• **Stored data**
== Segment start ==

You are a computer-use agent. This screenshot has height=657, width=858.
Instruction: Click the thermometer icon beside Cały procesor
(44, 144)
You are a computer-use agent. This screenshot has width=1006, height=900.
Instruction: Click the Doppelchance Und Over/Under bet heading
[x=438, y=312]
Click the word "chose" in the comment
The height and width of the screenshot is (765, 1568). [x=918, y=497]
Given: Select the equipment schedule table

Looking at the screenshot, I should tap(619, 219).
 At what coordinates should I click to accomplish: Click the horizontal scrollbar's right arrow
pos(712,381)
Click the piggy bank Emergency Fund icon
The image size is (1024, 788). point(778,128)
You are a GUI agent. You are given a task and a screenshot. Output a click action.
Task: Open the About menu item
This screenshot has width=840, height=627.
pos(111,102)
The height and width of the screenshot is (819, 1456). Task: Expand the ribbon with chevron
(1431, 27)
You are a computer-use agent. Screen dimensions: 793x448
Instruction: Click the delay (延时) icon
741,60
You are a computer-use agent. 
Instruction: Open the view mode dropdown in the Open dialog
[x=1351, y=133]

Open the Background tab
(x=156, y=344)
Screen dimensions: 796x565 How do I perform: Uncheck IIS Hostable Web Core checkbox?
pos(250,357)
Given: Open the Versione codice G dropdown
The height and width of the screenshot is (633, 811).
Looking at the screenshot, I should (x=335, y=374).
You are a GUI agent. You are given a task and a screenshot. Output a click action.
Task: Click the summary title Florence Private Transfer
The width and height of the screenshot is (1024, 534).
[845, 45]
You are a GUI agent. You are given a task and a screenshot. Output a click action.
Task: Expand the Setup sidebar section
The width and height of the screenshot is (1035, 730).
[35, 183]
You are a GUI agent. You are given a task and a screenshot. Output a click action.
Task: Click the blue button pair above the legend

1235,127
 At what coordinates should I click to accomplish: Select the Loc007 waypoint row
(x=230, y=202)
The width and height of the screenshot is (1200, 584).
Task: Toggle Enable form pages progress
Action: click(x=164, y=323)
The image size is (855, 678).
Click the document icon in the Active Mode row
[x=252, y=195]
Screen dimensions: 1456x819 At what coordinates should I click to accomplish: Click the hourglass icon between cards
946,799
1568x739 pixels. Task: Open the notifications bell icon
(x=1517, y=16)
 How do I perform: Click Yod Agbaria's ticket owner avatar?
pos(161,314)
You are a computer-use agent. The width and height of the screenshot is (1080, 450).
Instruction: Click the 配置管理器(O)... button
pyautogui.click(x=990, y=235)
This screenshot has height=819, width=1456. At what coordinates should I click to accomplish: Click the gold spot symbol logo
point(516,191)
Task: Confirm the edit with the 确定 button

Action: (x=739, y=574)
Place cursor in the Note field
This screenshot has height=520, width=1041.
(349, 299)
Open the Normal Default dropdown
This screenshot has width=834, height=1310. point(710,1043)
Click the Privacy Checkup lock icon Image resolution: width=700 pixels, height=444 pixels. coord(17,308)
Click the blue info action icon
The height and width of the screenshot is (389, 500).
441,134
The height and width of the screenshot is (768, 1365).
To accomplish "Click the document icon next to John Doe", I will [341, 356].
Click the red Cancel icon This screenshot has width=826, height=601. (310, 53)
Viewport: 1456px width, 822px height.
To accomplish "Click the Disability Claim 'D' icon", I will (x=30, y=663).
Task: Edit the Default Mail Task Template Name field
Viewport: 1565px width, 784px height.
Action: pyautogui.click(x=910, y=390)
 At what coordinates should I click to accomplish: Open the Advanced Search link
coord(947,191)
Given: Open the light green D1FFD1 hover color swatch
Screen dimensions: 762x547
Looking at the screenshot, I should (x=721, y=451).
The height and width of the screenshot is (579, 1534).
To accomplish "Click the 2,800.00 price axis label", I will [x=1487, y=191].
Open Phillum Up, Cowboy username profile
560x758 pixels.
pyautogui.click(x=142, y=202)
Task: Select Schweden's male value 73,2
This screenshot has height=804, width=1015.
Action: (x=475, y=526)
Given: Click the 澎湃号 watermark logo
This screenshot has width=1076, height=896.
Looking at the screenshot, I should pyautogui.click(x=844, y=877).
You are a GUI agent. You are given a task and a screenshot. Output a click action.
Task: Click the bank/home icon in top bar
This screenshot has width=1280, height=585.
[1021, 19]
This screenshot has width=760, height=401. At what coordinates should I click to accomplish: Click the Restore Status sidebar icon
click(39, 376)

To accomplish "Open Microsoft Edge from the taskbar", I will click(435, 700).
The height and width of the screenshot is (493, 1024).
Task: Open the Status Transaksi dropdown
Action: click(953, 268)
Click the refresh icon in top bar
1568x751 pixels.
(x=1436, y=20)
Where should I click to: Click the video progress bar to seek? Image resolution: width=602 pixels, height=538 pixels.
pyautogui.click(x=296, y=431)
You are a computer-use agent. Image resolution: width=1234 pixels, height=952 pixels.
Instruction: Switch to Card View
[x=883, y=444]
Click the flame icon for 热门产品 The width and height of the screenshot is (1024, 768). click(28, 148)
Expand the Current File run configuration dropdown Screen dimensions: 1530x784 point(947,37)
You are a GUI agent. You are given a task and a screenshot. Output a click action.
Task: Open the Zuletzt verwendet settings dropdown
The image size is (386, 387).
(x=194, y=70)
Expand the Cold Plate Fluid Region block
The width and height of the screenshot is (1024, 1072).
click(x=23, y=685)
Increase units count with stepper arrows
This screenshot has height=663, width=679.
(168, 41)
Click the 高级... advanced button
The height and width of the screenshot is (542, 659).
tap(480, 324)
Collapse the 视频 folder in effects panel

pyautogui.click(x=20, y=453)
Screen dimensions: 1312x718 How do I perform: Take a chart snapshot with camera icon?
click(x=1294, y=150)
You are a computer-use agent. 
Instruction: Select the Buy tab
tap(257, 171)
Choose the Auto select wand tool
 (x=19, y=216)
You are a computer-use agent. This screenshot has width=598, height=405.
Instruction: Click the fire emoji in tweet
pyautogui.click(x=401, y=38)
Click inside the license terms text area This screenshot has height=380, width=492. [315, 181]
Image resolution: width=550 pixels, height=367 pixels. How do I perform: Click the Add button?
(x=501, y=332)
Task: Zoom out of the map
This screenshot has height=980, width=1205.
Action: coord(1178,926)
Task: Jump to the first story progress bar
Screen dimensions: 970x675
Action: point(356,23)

== Segment end ==

• **PROBLEM TO WORK ON**
Search each line of the data above for "field", and copy the lines where it occurs.

• **TASK RESPONSE**
Place cursor in the Note field
Task: Edit the Default Mail Task Template Name field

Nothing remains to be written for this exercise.